いつも振り回される私にとって、煎り豆を気兼ねなく思いっきりぶつけるというこの行為、最高だわ。
「マーガレット、思いっきり頼む。」
今日もシルビオ様は悔しいほどに爽やかだ。豆の入った枡を持つ手が震える。
「では、この魔王の仮面をお被りくださいませ。」
いくら普段虐げられているとはいえ、推しの端正な顔にはとても豆をぶつけられないわ。
「ああ、いつもすまない。」
ええ、悪いのはその綺麗な外見じゃない。シルビオ様の内面、魔王のような性格の悪さよ。
あなたの本質を現したこの魔王の仮面をお被りなさい。
「では行きますわよ。魔王は外ー。魔王は外ー。福は内。福は内。」
渾身の力で豆をぶつける、この一年の恨みを込めて。シルビオ様め、よくも私のスルメを。
食べ物の恨みはらさずにおくべきか。
シルビオ様が少しでも性格が良くなりますようにお多福様お入りくださいませ。
ボリボリ
ん?
「マーガレット。やはり、この豆というものは香ばしくてうまいな。今年は特に。」
くっそう魔王め。今年こそはと今朝早くから豆の強度を増そうと煎りに煎ってきたというのに。
これすらもやつの強欲な胃袋を満たすのか。
「シルビオ様、豆は年齢+一個までと決まっておりましてよ。」
私は悔しまぎれに叫んだのだった。
「そうだ、マーガレット。先日ノックス商会の会頭に聞いたのだが、恵方巻というものがあるとか?」
シルビオ様の瞳がギラリと獰猛に光る。ああ、私の恵方巻ちゃんよ。さようなら。
来る途中の屋台で買ったグロテスクな恵方巻を差し出した。
「こ、これは。」
海苔代わりの人間の皮膚のような肌色の何かに包まれた赤く着色された寿司飯。
新鮮すぎる具材が断末魔の叫びよろしくビチビチともがいている。
「恵方巻ですが、このようなグロテスクなものシルビオ様にはとても……。」
はっきり言ってこれを買うのはさすがの私といえども勇気がいった。
しかし去年の節分の帰り、シルビオ様に豆をぶつけてやった興奮のままにずっと気になっていた恵方巻を買ったのだ。
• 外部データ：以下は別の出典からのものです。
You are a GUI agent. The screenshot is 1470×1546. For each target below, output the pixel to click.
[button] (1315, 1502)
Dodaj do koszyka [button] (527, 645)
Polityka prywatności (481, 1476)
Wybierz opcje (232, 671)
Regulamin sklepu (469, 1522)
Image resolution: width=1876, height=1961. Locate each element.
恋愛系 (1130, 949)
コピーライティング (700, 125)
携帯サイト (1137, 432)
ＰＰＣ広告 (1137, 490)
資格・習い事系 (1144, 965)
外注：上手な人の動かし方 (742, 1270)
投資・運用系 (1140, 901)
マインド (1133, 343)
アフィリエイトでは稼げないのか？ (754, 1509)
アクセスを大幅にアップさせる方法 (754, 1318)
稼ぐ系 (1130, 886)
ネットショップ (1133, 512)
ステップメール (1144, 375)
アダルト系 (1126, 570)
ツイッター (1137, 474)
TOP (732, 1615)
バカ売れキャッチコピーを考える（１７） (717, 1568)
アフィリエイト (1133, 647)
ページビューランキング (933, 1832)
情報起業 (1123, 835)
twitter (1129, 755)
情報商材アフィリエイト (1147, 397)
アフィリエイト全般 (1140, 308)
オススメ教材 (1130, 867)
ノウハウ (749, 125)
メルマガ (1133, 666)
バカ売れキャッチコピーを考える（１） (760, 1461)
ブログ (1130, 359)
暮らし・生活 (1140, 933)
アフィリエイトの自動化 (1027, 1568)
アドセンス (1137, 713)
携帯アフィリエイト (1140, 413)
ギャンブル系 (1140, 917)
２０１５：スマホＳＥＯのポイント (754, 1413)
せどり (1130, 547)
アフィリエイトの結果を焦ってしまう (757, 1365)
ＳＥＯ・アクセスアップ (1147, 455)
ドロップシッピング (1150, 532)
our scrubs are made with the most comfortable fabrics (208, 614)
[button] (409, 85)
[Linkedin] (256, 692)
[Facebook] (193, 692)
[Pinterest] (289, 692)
ウネウネと蠢くその物体を恐る恐る口に入れた瞬間私は無になった。
その時、今まで買わなかった事をどれほど後悔したことか。
「マーガレット、気にするな貰おう。」
今年はなくなる前にと、全種類を購入したというのに。
「シルビオ様、どれか一本だけですわよ。」
この食いしん坊にしっかりと釘を刺しておかないと私の恵方巻きちゃんが。
「わかっているマーガレット、お前はどれがいいんだ?」
「これですわね。」
一際豪華な恵方巻きを指差す。たくさんの海鮮達が蠢いている。これはすごく高かったんだぞ。
「ならば、これからいただこう。」
さっさとパッケージに書かれていた恵方を向いたシルビオ様は私の大切な恵方巻きを次々に胃袋に収めていたのだった。
魔王め、まだ退散していなかったのか。
だが、グロテスクな恵方巻を食べるシルビオ様も世紀末の魔王のようで格好良い。
くっそう、私の推しめ。格好良いぞ。
慌てて残っていた恵方巻きを口に入れた。神様、シルビオ様の性格が良くなりますように。
そして、また来年も一緒にいられますように。